Aim of the task: Output every line of the items below word for word, leaving out the pictures.

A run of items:

begin

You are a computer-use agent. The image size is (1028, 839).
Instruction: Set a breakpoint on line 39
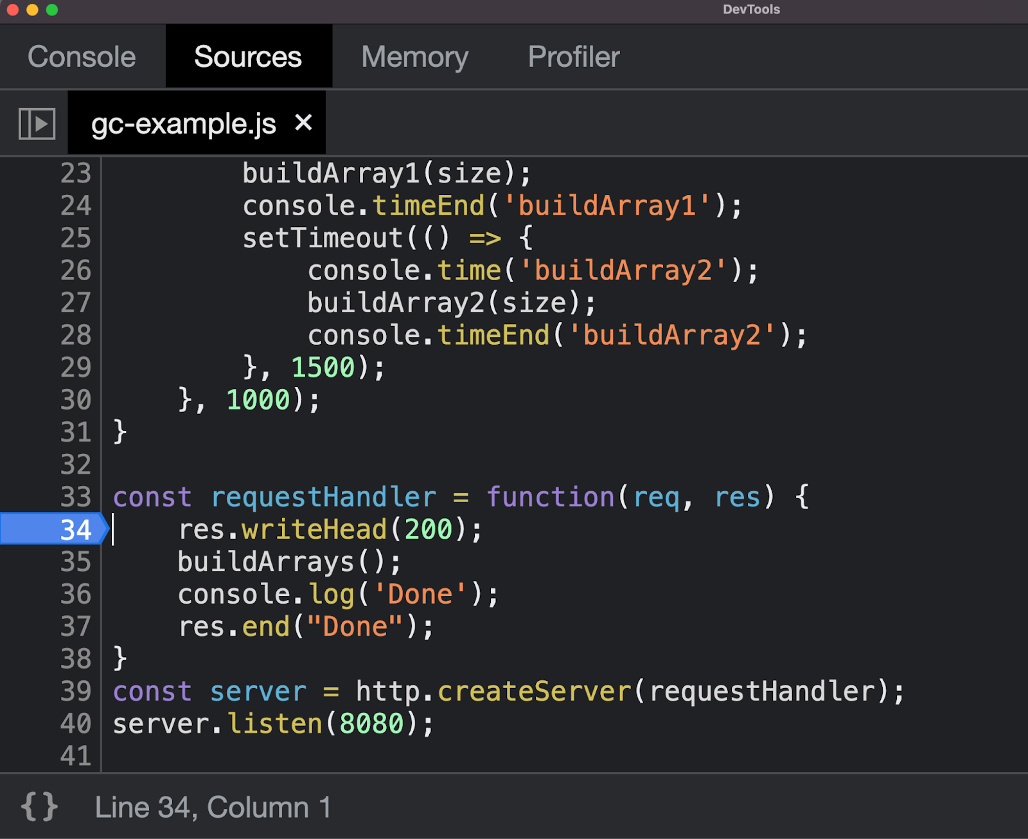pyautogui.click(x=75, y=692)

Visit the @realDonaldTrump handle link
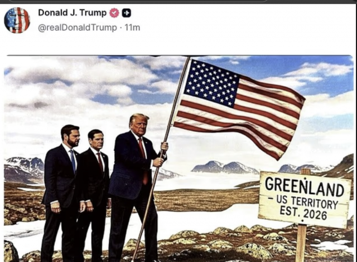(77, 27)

end

The response:
You are a computer-use agent. The image size is (1028, 839).
Instruction: Set a breakpoint on line 39
pyautogui.click(x=75, y=692)

Visit the @realDonaldTrump handle link
(77, 27)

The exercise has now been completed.